_Enunciado 1_
Edite o trecho fornecido começando em "Realmente me irrito" e terminando em "há um tempo.", trocando "carrancudo" por "rabugento".
_Enunciado 2_
Responda com base no trecho fornecido:
(a) Em que noite da semana se passa a cena?
(b) O que há na garrafa que acompanha quem narra no quarto?
(c) Ao sair, a pessoa que entrou no caminho como um muro não passava de quê?
_Enunciado 3_
Dê continuidade ao texto sobre relações breves a partir da última frase.

Frio

É mais uma noite de sexta, daquelas sem graça que fico no escuro do meu quarto com uma garrafa de vinho barato e alguns rabiscos largados pela cama. Junto do escuro, só a fumaça circula e sai lentamente pelas frestas da janela. A mente borbulha e não me deixa dormir. Seria muito fácil deitar e adormecer, sem dificuldades. Mas não, minha cabeça insiste em trabalhar freneticamente nessas situações.

São tantas memórias aleatórias que me perturbam justamente pela brevidade de cada uma delas. Nunca gostei de rotina, mas isso é diferente de dizer que gosto de coisas breves, e muito menos de pessoas assim, que chegam já pensando na hora de ir embora. Sinceramente? Gosto daquelas que chegam e não querem ir mais. Porém, ultimamente, tenho percebido que todas as relações já começam com o prazo de validade delimitado. Infelizmente.

Realmente me irrito com essa liquidez das coisas hoje em dia. Sou daqueles lentos, que aprecia cada passo e quer intensidade em cada momento e não do tipo que chega e sai sem avisar, sem dar satisfações – não entendendo isso como cobranças – sem me importar com nada ao meu redor. São algumas experiências desse tipo que tem me tornado cada vez menos esperançoso e mais carrancudo, um cara frio e estranho que eu não conhecia há um tempo.

Como daquela que me fez querer ser só dela, entrou no meu caminho como um muro e quando saiu, não passava de um tijolo despedaçado à minha frente. Não pude acompanhar os passos dela na mudança e muito menos na nova vida que ajudei ela construir. Mas tudo bem, pra ela foi melhor, a vida segue, sem problemas.

E teve aquela que tinha uma loucura parecida com a minha, tanto nos gostos quanto nos gestos e modos de agir. Tão depressa entrou e na mesma velocidade saiu. Foi breve e logo veio o “até mais”.

_Dados fornecidos_
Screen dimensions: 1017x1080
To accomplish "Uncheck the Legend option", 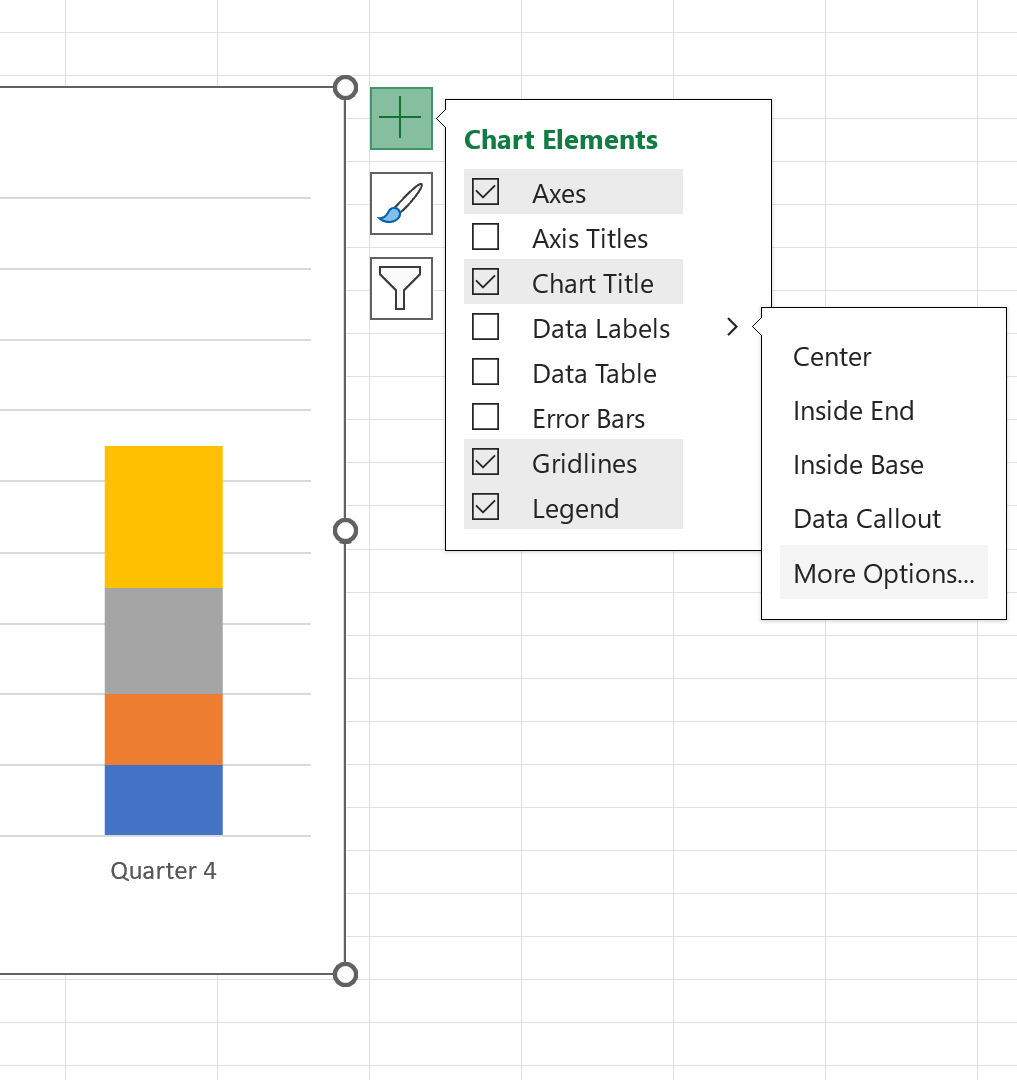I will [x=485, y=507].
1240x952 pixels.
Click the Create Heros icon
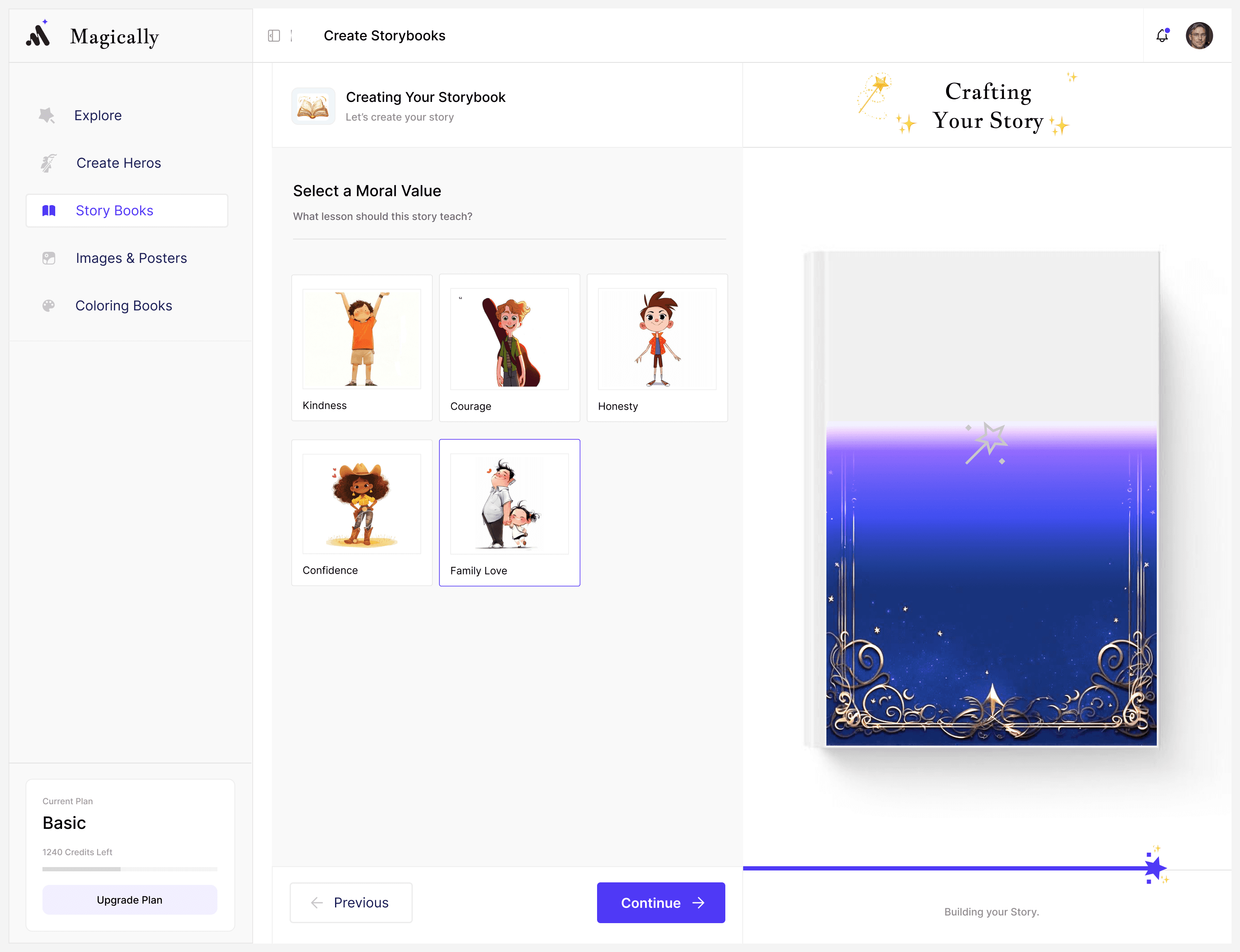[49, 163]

_Resposta 1_
Realmente me irrito com essa liquidez das coisas hoje em dia. Sou daqueles lentos, que aprecia cada passo e quer intensidade em cada momento e não do tipo que chega e sai sem avisar, sem dar satisfações – não entendendo isso como cobranças – sem me importar com nada ao meu redor. São algumas experiências desse tipo que tem me tornado cada vez menos esperançoso e mais rabugento, um cara frio e estranho que eu não conhecia há um tempo.

_Resposta 2_
(a) Numa noite de sexta.
(b) Vinho barato.
(c) De um tijolo despedaçado.

_Resposta 3_
Vou parar por aqui, pensei. Ingênuo. Foi só uma pausa e logo veio outro sorriso pra me tirar o sono. Ah, e que sorriso, diga-se de passagem! Mas também só me tirou o fôlego por instantes, depois, acenou de longe e pareceu ter colocado uma pedra enorme amarrada em minhas pernas, puxando-me pra onde ela ia. Logo cortei essas amarras – ou pelo menos afrouxei os nós. “Agora tô livre!” Calma, não tão logo assim.

Não bastasse essas perturbações anteriores, me arrisquei novamente após um tempo. Dessa vez ia ser diferente! E foi. O trabalho foi em dobro, pois tinha ela e sua companheira, a pequena Artois. Nunca gostei de gatos, mas pra essa eu abri uma exceção. Não foi tão ruim assim, mas foi breve. Ô inferno!

Agora vou sossegar, pensei novamente. Chega de gente entrando e saindo, acabou essa zona, é hora de arrumar a bagunça deixada! Capaz! Nova tempestade, e de novo acompanhada de bolas de pelos. Ah, me fez gostar dela, daquele focinho engraçado e também dos arranhões a todo o momento. Mas foi tão breve quanto as anteriores, não passou de uma trovoada daquelas de verão, que chegam e não duram.

Enfim, acabou. Essas chuvas passageiras de verão que passaram por mim até então me mudou. Fez meus olhos se taparem para as belezas das paisagens de outono. Fez que eu parasse de sentir os fortes aromas das primaveras. Só o que fizeram foi brotar em mim uma vontade imensa de permanecer no inverno, com dias e mais dias repletos de frio. Uma frieza constante, daquelas que se instala e congela tudo a sua volta. É assim que tenho me sentido, num profundo inverno e sem a menor perspectiva de encontrar a primavera ou as demais estações. Só o frio, o gelo.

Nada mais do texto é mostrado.